“Why do you always say that?” I asked him with gentle reproof; “who knows?”

“No one ever knows anything,” murmured Oddo in that muffled voice of his, which I could only distinguish from his brother’s by the movement of the lips. “Who knows what may happen to us between this and the autumn? Massimilla is the only one who is safe; she has found her refuge.”

Perhaps there was a tiny drop of bitterness in the last words.

“Massimilla is going to pray for us,” said Anatolia gravely.

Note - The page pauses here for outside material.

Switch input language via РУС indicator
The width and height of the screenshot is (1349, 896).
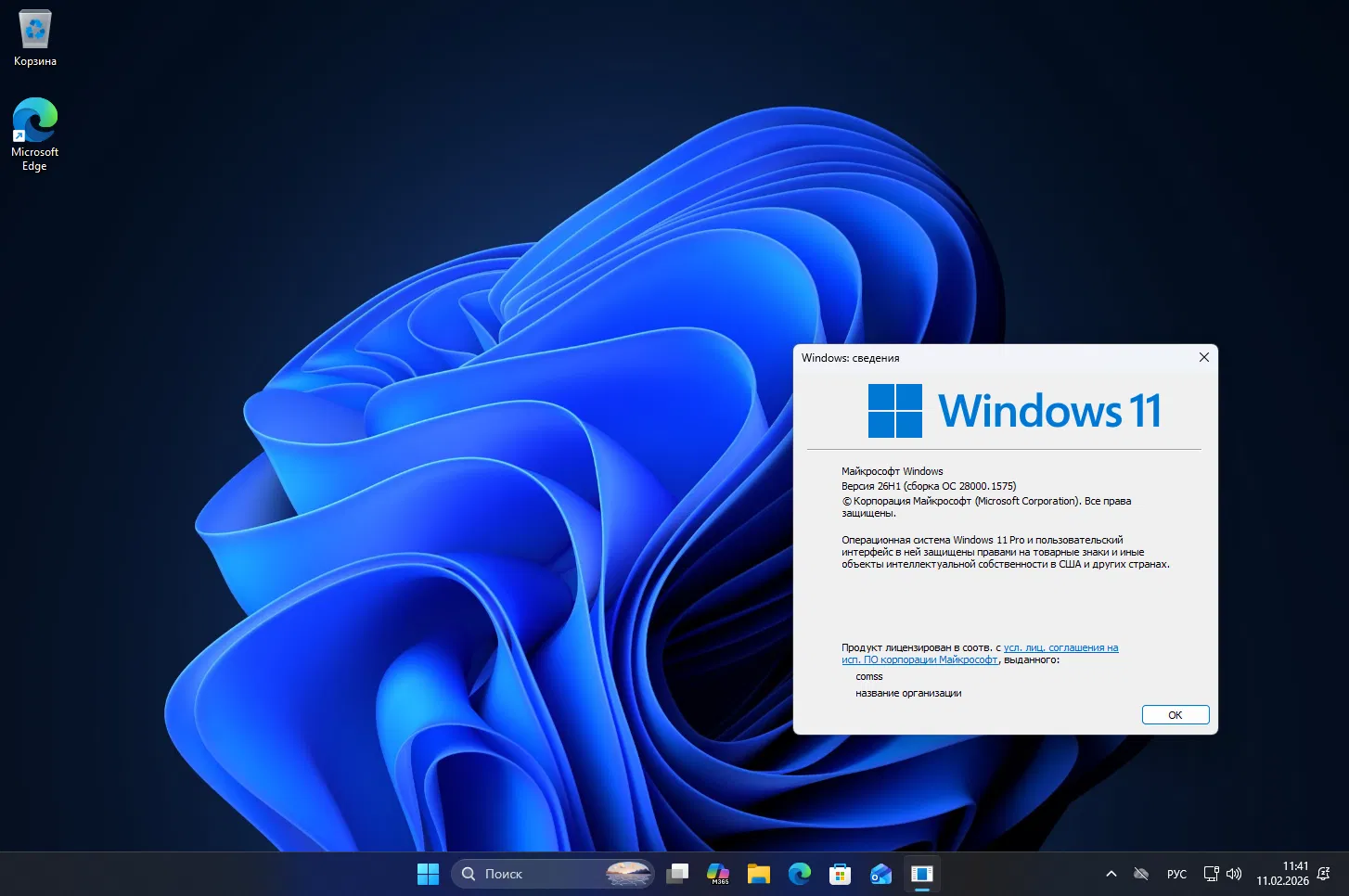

The novice bent her head over her clasped hands, and we were silent for a space, while a flood of vague but overpowering feeling swept over us.

The clearness of the early spring afternoon paled before that illuminating vision of the autumn purple as we went down the steps, where a few hours before the three princesses had appeared, as at the beginning of a fairy tale, with a new-born smile on their lips after a night of interminable anguish. That morning hour already seemed as far away as the autumn was near, to which—a dim presentiment told me—a fate was leading me swift as lightning. And when I pictured the purple foliage on the bare branches, I also foresaw a shadow of deep mourning fall on the faces of the three sisters.

And once more the sentiment of death impassioned and elevated my soul till all things were reflected in it transfigured by poetry. And in the splendour of the spring air these frail beings seemed to me “marvellously sad,” like the women in the vision of the Vita Nuova, which Massimilla had recalled to my memory among the almond blossom and the ancient mirrors. And I felt as if the ardent spirit possessed me that burns in the pages of that book, where the youthful Dante shows how his soul could be shaken to its very foundations, and exalted to the height of sorrowful madness by imagining the death of Beatrice, and gazing on her face through the funeral shroud. “Weeping,” I said within myself. “Certainly it must sometime come to pass that the very gentle Beatrice will die.... And a great fear fell upon me, and I imagined that some friend should come to me and say: 'Dost thou not know? Thy marvellous lady has departed from this world....’ Then my heart that was so full of love said unto me: 'It is true that our lady lieth dead’ ... and so strong was this idle imagining that it made me to behold my lady in death....” Did not the force of this ineffable inner beauty come to me from a similar fancy?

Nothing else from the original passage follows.